"What is with the stickers? Why do you put them fucking everywhere?"
Phil's thumb was smoothing out another cat sticker on Dan's arm; Dan pulled away, frowning. Phil ignored the protest, reaching to smooth it out again. Dan yanked his arm back, hitting the keyboard by accident. He groaned in frustration. "Seriously, stop that." He went to take it off, but at Phil's disappointment and dejection, he couldn't bring himself to remove it right in front of him. He huffed. "Why are you doing that?"
"You seem stressed." Phil leaned with his elbows on the desk. Dan sighed; he wasn't wrong. "I came in after I heard what sounded like something breaking," meaning the mouse Dan had slammed down on the desk. "I thought you could use some cheering up. Kittens and stickers cheer people up –kitten stickers should do twice as well!"
Dan laughed humorlessly at that, and swatted his boyfriend's hand away when he tried to put another sticker on the monitor. "Stop that. I have a lot of work to get done and I'm tired." He just wanted to sleep. His eyes were watering with exhaustion and anxiety.
Phil hated to see Dan stressed like this. His viewers could be too demanding sometimes, and Dan –bless his soul— always wanted to please them. "Want me to take over?
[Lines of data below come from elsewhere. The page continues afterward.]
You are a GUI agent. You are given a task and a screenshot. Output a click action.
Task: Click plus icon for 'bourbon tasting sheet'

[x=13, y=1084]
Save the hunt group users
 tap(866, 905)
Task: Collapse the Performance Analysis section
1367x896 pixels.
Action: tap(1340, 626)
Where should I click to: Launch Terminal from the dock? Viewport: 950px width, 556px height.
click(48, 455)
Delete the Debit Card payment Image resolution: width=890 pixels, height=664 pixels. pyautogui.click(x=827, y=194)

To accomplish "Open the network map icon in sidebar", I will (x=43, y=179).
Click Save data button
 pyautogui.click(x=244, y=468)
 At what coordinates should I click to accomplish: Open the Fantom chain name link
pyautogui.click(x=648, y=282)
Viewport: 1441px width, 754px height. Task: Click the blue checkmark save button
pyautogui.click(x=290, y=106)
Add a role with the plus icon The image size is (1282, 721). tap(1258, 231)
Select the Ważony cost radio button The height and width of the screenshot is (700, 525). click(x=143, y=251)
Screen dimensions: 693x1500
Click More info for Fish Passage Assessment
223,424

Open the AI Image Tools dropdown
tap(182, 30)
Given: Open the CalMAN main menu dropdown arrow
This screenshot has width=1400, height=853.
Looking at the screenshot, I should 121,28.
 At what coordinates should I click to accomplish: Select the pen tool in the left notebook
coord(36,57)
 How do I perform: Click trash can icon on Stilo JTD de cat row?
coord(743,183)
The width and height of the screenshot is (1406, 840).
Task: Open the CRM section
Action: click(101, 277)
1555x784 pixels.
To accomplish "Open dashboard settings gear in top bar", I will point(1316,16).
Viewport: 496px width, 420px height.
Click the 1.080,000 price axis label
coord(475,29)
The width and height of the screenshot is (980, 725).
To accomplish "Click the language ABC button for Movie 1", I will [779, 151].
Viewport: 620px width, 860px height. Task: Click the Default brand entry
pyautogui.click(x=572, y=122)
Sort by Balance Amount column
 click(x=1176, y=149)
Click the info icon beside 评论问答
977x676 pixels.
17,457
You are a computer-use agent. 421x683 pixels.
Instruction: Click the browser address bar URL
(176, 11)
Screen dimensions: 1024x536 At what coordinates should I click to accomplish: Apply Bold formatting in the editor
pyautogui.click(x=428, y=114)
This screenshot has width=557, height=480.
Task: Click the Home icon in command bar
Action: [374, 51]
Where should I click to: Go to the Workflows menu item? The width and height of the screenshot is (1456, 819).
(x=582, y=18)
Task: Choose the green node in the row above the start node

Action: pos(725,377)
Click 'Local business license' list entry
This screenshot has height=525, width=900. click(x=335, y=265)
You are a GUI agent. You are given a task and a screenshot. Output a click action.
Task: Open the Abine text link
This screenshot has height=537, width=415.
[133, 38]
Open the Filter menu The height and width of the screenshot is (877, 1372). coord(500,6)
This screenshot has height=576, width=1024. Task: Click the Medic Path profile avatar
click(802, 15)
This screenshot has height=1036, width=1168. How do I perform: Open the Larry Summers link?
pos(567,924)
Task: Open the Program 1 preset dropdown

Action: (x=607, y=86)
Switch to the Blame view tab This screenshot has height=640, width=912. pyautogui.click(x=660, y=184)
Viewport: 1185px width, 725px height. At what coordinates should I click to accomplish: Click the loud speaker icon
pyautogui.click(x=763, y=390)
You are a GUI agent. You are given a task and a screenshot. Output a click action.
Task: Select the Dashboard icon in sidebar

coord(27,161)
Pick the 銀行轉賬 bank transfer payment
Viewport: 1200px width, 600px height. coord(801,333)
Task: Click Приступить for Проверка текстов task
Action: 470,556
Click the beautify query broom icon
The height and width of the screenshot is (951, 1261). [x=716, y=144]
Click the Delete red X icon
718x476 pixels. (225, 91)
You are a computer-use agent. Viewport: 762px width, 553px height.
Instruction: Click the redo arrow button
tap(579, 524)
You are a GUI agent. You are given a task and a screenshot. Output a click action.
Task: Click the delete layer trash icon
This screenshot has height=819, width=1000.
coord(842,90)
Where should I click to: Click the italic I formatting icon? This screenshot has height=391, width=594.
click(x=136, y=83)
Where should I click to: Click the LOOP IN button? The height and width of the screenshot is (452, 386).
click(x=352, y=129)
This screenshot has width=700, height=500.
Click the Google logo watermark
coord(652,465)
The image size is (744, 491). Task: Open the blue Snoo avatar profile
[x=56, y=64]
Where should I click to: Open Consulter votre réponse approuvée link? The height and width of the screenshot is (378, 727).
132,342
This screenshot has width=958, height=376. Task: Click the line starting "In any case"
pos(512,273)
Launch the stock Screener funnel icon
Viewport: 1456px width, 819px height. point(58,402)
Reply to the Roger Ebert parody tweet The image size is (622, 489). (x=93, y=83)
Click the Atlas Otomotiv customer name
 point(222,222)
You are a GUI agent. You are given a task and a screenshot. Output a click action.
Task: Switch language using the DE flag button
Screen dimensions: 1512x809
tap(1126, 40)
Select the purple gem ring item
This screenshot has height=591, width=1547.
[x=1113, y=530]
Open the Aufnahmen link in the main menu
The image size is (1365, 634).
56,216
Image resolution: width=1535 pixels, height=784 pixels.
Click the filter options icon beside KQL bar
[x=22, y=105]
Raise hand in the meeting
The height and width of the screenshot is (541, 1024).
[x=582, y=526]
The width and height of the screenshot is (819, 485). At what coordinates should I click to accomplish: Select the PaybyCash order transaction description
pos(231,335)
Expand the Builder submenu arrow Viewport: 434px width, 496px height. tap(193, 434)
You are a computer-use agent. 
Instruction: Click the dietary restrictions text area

Or make you some coffee to keep you alert and working properly?"
"No, I want you to put the fucking stickers away." He winced; he hadn't meant to snap, and thought to apologize, but Phil was already slinking out of the room. He just hoped Phil would be as understanding as he always was.
"Goodnight, then." Phil's voice was small and tired.
"Goodnight…"
"Oh, and by the way, I only put stickers on the things I love. And I love this whole damn place, because it's ours. And I love you the most."
Dan spared him a small smile, blushing a bit. "I love you, too."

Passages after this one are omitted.